La police a conseillé à Abdullah de ne pas sortir de chez lui lundi pour le premier anniversaire des sanglantes émeutes interethniques à Urumqi, capitale de la région du Xinjiang, dans le nord-ouest de la Chine, où la peur et les divisions restent très présentes.

«Il nous ont dit qu'on ne peut pas sortir le 5 juillet et ils sont aussi venus jeudi pour récupérer tous nos grands couteaux», explique cet homme de 46 ans en buvant le thé dans son restaurant du quartier ouïghour.

Le 5 juillet 2009, Urumqi avait été ensanglantée par des violences nourries par le ressentiment d'une partie de la minorité ouïghoure, musulmane et de langue turque, envers la domination chinoise représentée par les Han.

Les jours suivants, des groupes de Han, armés de couteaux et de barres de fer, étaient descendus dans les rues pour se venger.

Officiellement, près de 200 personnes ont été tuées et 1700 blessées, beaucoup plus selon la dissidence ouïghoure en exil.

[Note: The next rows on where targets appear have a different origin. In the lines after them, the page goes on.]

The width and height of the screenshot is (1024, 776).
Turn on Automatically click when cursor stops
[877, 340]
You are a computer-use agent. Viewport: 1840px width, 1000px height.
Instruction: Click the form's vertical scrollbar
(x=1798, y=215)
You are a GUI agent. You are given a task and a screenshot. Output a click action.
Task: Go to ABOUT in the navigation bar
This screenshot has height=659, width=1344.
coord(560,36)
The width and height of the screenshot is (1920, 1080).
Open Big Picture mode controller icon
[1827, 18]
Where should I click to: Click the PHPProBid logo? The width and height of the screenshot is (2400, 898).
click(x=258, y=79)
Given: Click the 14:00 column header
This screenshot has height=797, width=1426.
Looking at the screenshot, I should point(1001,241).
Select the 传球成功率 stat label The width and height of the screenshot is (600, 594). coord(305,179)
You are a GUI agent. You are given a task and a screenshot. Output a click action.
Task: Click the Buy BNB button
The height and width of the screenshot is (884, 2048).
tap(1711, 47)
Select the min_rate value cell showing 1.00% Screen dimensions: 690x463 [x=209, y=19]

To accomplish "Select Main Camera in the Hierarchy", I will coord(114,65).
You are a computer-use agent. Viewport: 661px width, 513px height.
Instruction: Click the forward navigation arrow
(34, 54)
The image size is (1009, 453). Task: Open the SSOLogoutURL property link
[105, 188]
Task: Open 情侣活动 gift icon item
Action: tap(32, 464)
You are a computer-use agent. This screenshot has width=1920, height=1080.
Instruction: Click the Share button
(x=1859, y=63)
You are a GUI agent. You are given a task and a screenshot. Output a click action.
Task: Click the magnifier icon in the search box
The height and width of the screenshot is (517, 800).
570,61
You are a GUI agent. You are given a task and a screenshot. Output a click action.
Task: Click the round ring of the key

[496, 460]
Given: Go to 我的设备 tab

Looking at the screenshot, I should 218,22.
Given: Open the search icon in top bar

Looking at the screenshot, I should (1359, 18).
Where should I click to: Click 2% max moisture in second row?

Les autorités chinoises insistent sur le fait que ces violences ont été le fait de terroristes, de séparatistes et d'extrémistes religieux.

Désormais, les Ouïghours affirment vivre sous la crainte des arrestations, accusés de fomenter des troubles.

Un homme d'affaires ouïghour, sous couvert de l'anonymat, affirme que son frère âgé de 20 ans a été condamné à neuf ans de prison pour avoir lancé une pierre sur une voiture lors des émeutes.

«C'est incroyablement sévère, et comme vous pouvez l'imaginer, c'est très dur pour ma famille», dit-il.

Beaucoup refusent d'être interviewés, de peur des représailles.

Les autorités se sont préparées, avec des renforts de police et la mise en place de 40 000 caméras de vidéo-surveillance dans la ville de plus de deux millions d'habitants.

Abdullah montre les barrières érigées par les autorités dans la rue où il vit pour empêcher les personnes extérieures d'entrer.

«Elles vont être fermées le jour de l'anniversaire», dit-il.

Cependant, ce week-end, les restaurants et magasins étaient ouverts et, vendredi, les mosquées étaient pleines pour la prière dans le quartier ouïghour. Dans l'une d'elles, les fidèles priaient sous une large banderole appelant à s'opposer au séparatisme et à «soutenir l'unité de la Mère patrie», sous la surveillance de la police anti-émeute.

Beaucoup de Hans expliquent que la ville a retrouvé une vie normale et que la présence policière permettra d'éviter de nouvelles violences. Mais certains se disent prêts au pire.

«On est préparé psychologiquement maintenant, s'il se passe quelque chose, je sais comment aller à un endroit sûr», dit Wang, un Han qui possède un petit commerce de boissons près du centre.

En avril, Pékin a placé à la tête de la région un secrétaire général du Parti considéré comme moins dur et promis d'accélérer le développement économique «afin que les groupes ethniques puissent être plus riches et plus heureux».

Abdullah reste prudent.

«Ils (les dirigeants) semblent toujours mieux au début, mais peu à peu, après six mois ou un an, cela s'empire», dit-il.

Il espère pouvoir obtenir un passeport pour son fils -- ce qui est difficile pour les Ouïghours, affirme-t-il -- afin que ce dernier puisse aller à l'étranger, dans un pays où «les salaires sont plus élevés et la situation des droits de l'Homme meilleure».

Vendredi, Amnesty International a appelé à une enquête indépendante sur les émeutes, Washington exhortant pour sa part la Chine à faire preuve de transparence et à respecter les droits des habitants du Xinjiang.